## YOUR TASKS
a. In the article on aluminium sailing yachts, which two brands belong to the Grand Large Yachting Group?
b. Continue the article on aluminium sailing yachts from the point where it ends.

━━━━━ TEXT SECTION ━━━━━

The bad news from this year´s edition of the Vendeé Globe are devastating for all carbon-loving foil-lovers out there – with HUGO BOSS dropping out, Escoffier activating his EPIRB and PRB dropping out – the real test for both material, new technology and the IMOCA-skippers is yet to come in the Southern Ocean. And I may ask myself if “faster-lighter-more extreme” is the solution for everything. Well, it certainly seems to be for professional offshore racing but I would say for private skippers daring to traverse to the far Northern or Southern parts of our earth a rather different approach is more likely to produce a success: Aluminium.
How convenient: Just last week I again watched the masterpiece “The Terror” about the ill-fated Franklin expedition more than some 180 years ago, quite fitting to the falling temperatures here in Germany. Now, with the first snow downpour already in the forecast and people starting to dress up for the serious winter-period I called my dear colleage and friend Nils Schürg of Blue Yachting. I know that he regularly has some nice boats at hand, asking if he could show me something: “Well, nothing less than our current flagship!” I jumped in joy and followed his call to Bremerhaven.
Nild Schürg is Germany´s aluminium specialist when it comes to the boats made by the Grand Large Yachting Group – their two distinct brands Allures and Garcia are top-notch French-made sailing boats made for demanding sailors planning the ultimate trip. I already visited the yard in Cherbourg (read the full article here) and had quite a good picture of how these boats are built and to which level craftsmanship, quality material and parts and dedication to a perfect product goes. From my own experience I know, that these boats are rare gems. Yachts sold on the second-hand market are quickly off proposal – if ordered today, your brand new Garcia might be delivered in 2022!

━━━━━ SUPPLIED DATA ━━━━━

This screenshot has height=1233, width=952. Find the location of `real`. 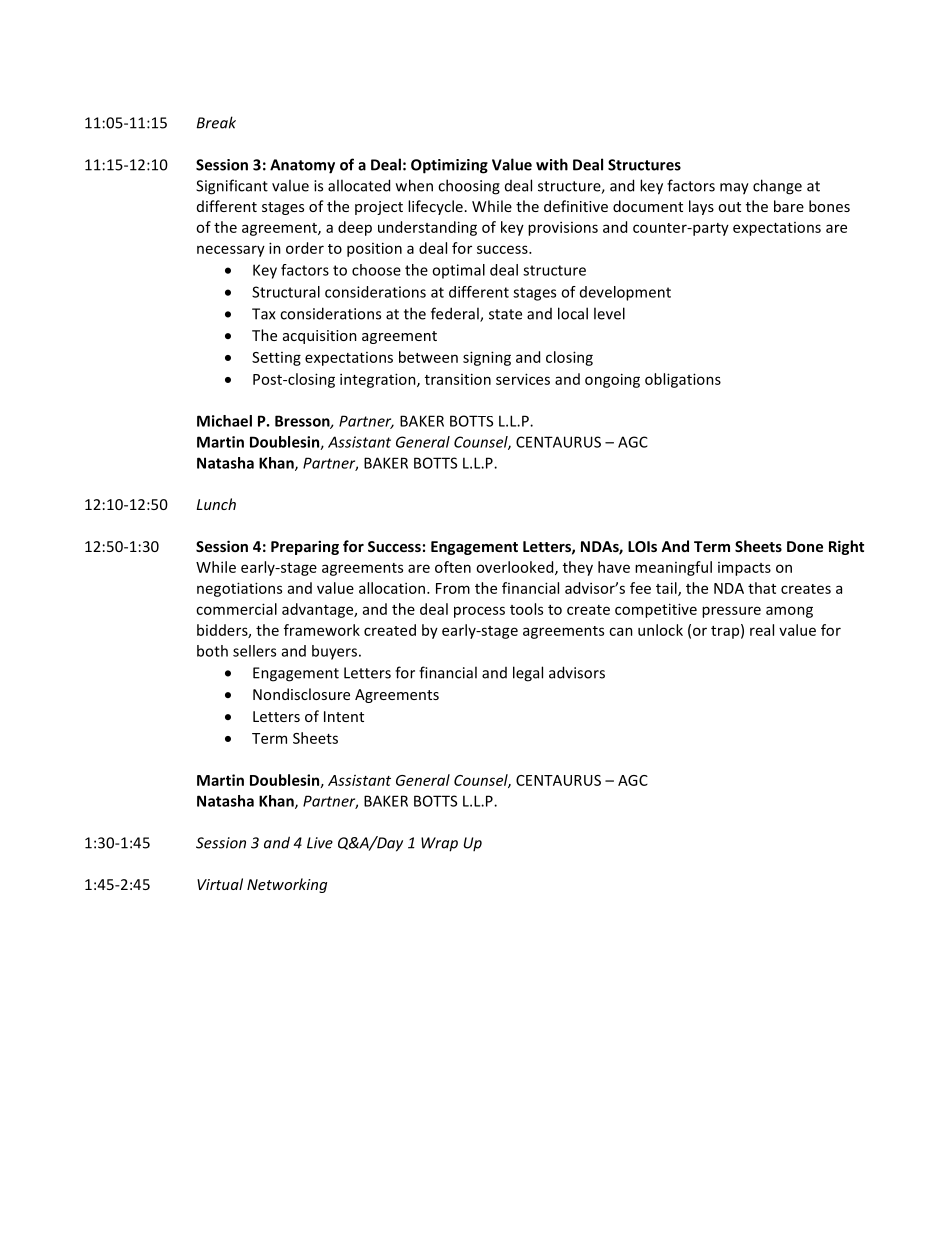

━━━━━

## ANSWERS BY TASK
a. Allures and Garcia.

b.
The difference between a yacht and a ship
It´s always a pleasure crawling aboard one of these ships. And I deliberately use the term “ship” here because these boats have almost nothing in common with ordinary big production yachts made of GRP. The aluminium hull, in case of the Garcia Exploration a round-chined hull with a flat bottom for grounding, can take a load. Collisions with floating objects, ice growlers or sleeping whales won´t do much harm to these real ships. But there are also lots of bigger and smaller details which sets them apart from their recreational counterparts.
Take Explorations´s coachroof for example: The large, thick granny bars, made of solid stainless steel tubes indicate that this boat might be operated by men in harsh sea- and weather conditions. This boat does not come with convenient in-mast furling like the Mediterranean leisure craft, a thorough full-batten main climbs up the almost 19 metres high mast – an almost 7 metre long carbon-made spinnaker boom indicates serious sailing action. Have you noticed the inverted front windows?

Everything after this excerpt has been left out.